Our truck [for which we are still trying to find a name] arrived in the Port of Walvis Bay along with almost 900 other vehicles from the UK. We spent several anxious days waiting as, when we first met the agent there, we told that also expected on the same ship was a German vehicle similar to ours that had been mistakenly unloaded in Ghana 2 months earlier! You can imagine how relieved we felt when we saw it standing there in all its glory and without an additional scratch or bump!

Two days spent in a campsite in Walvis Bay sorting things out. Surprisingly, it takes a lot longer to put things away in there proper place than it does to take them from there proper place and store them somewhere safe and secure for a journey through two ports and over one large ocean!
Then it was off into the NamibNaukluft National Park to see how the truck behaved under African conditions.
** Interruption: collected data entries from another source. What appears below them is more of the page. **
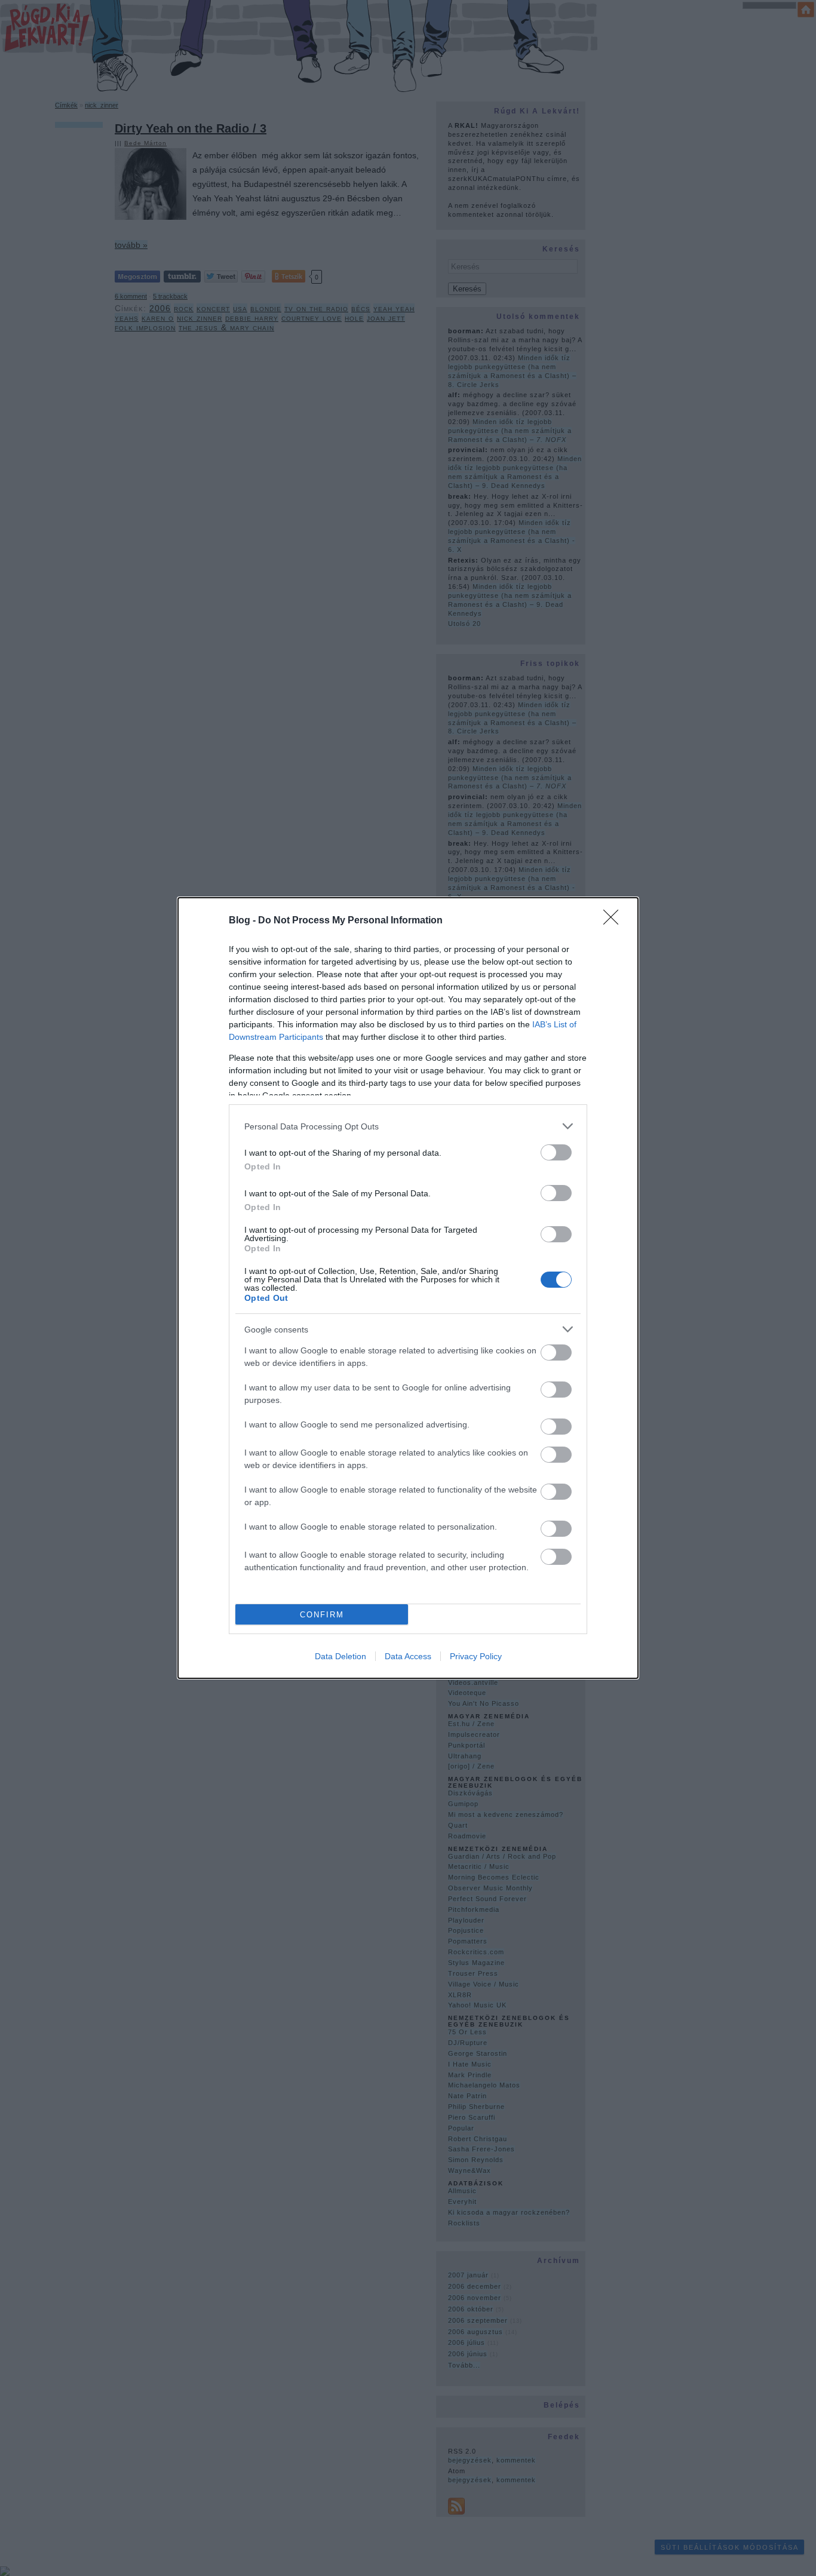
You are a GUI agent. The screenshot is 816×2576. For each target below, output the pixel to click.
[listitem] (408, 1126)
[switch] (556, 1152)
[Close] (614, 921)
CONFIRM (322, 1614)
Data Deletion (340, 1656)
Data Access (408, 1656)
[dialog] (408, 1288)
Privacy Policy (476, 1656)
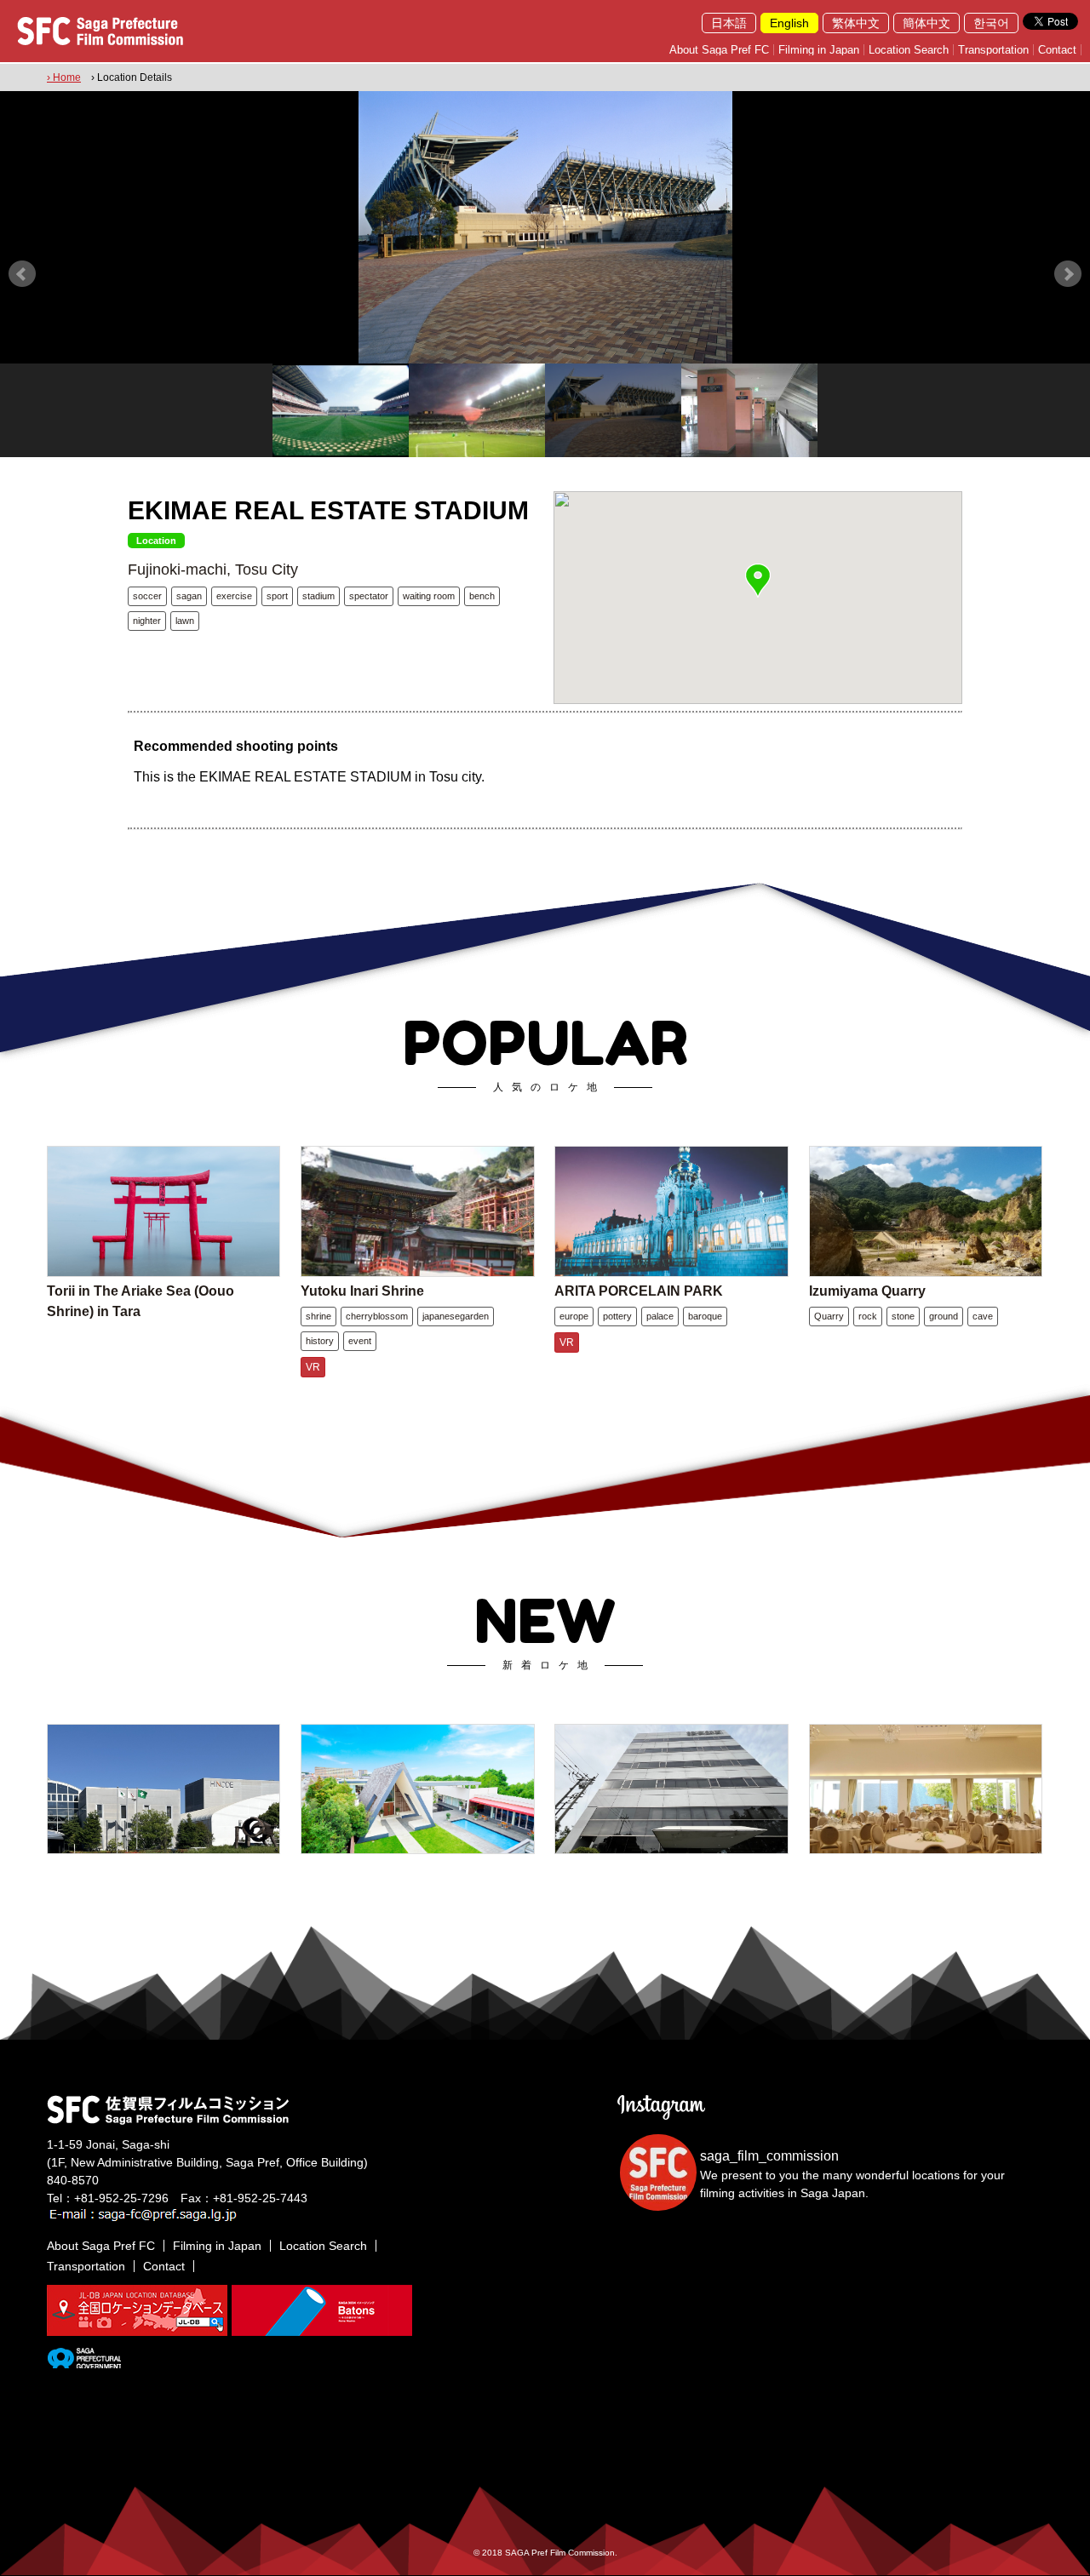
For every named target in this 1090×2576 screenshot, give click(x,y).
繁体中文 (856, 23)
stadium (318, 596)
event (359, 1341)
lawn (184, 620)
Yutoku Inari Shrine (362, 1291)
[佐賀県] (84, 2361)
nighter (147, 620)
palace (660, 1316)
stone (903, 1316)
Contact (1057, 49)
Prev (22, 274)
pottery (617, 1316)
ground (943, 1316)
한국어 (991, 23)
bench (482, 596)
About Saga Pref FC (719, 49)
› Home (64, 77)
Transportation (993, 49)
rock (867, 1316)
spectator (368, 596)
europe (573, 1316)
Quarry (829, 1316)
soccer (147, 596)
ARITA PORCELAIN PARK (638, 1291)
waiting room (429, 596)
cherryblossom (377, 1316)
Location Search (909, 49)
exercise (234, 596)
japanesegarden (455, 1316)
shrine (318, 1316)
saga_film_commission (769, 2156)
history (320, 1341)
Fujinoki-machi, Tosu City (213, 569)
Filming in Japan (818, 49)
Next (1067, 274)
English (789, 23)
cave (982, 1316)
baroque (705, 1316)
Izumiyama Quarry (867, 1291)
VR (313, 1367)
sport (277, 596)
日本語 (729, 23)
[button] (758, 581)
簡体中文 (926, 23)
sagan (189, 596)
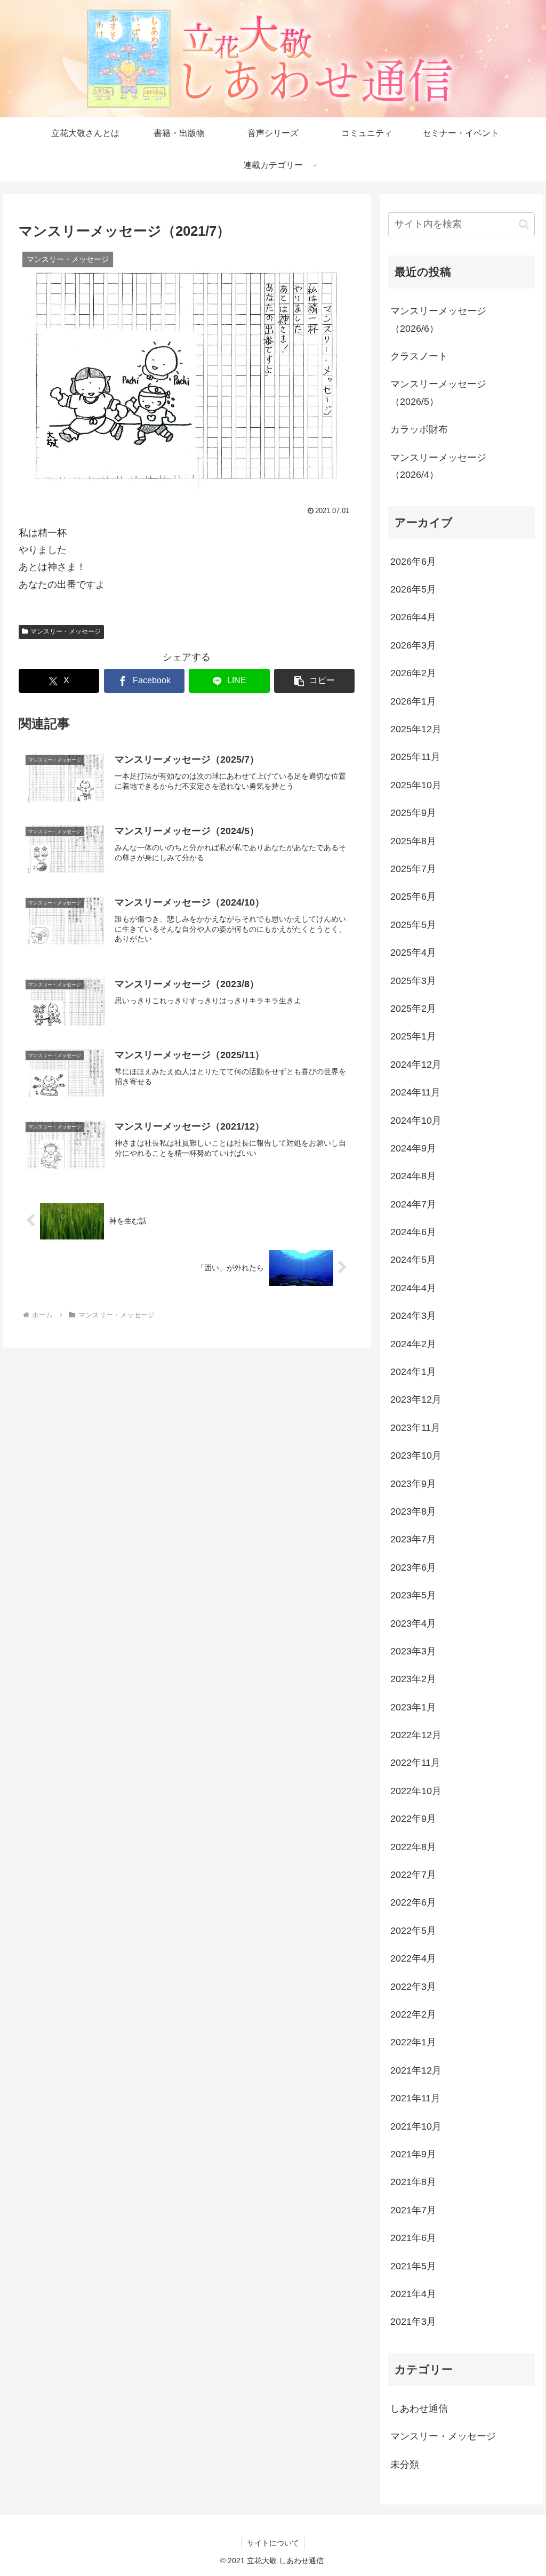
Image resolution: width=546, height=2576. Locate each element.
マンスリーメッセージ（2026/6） (438, 319)
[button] (314, 681)
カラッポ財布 (419, 429)
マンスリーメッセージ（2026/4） (438, 466)
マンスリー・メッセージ (65, 631)
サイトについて (273, 2543)
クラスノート (419, 356)
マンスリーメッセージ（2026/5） (438, 392)
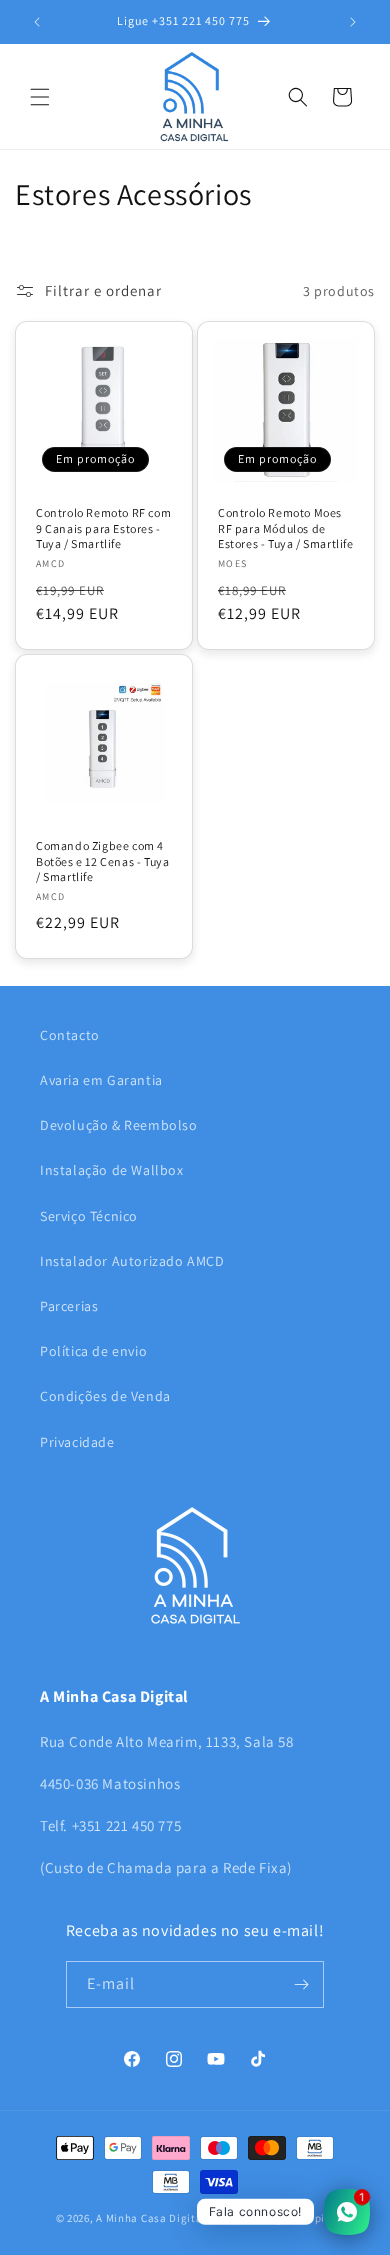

Very well is the answer, although we are still trying to work out how to stop the dust getting in – and to think that Liz thought that this great adventure would see the end of housework!










So far, the African desert has proved to be very different to any of the other deserts we have travelled in. During the middle of the day it gets much hotter and at night, much colder. There are amazing colours in the sand dunes, depending on the light, from chestnut brown in the shadows to bright orange and yellow. The grasses have an almost silver sheen so it makes a really lovely picture. There is an area that looks like the surface of the moon…dark rocks and gritty sand, here grows an amazing plant the welwitchia, somewhat cactus like and not very pretty but as it is 1500 years old it is bound to look a bit wrinkled!!



Animals abound! Ostrich, wild horses and mules, zebra, fox, hare, warthog, springbok and gemsbok and that was only on day 2! There are lots of birds too, though we have yet to identify most of them…ostrich, secretary birds, and bee-eaters are recognisable though.



We are now in a campsite in Swakopmund. This is a German town and in many ways more German than a town in Germany. A very interesting place and a good for us to stock up with a number of supplies before we head off into the next desert. Still undecided, shall we go up the coast or head inland a bit? Time will tell. As we write this we are sitting under a mist caused by the Benguela current which flows up the west coast here and brings lots of fish, birds etc. It certainly makes things very green but also cool and damp…a bit like England!!!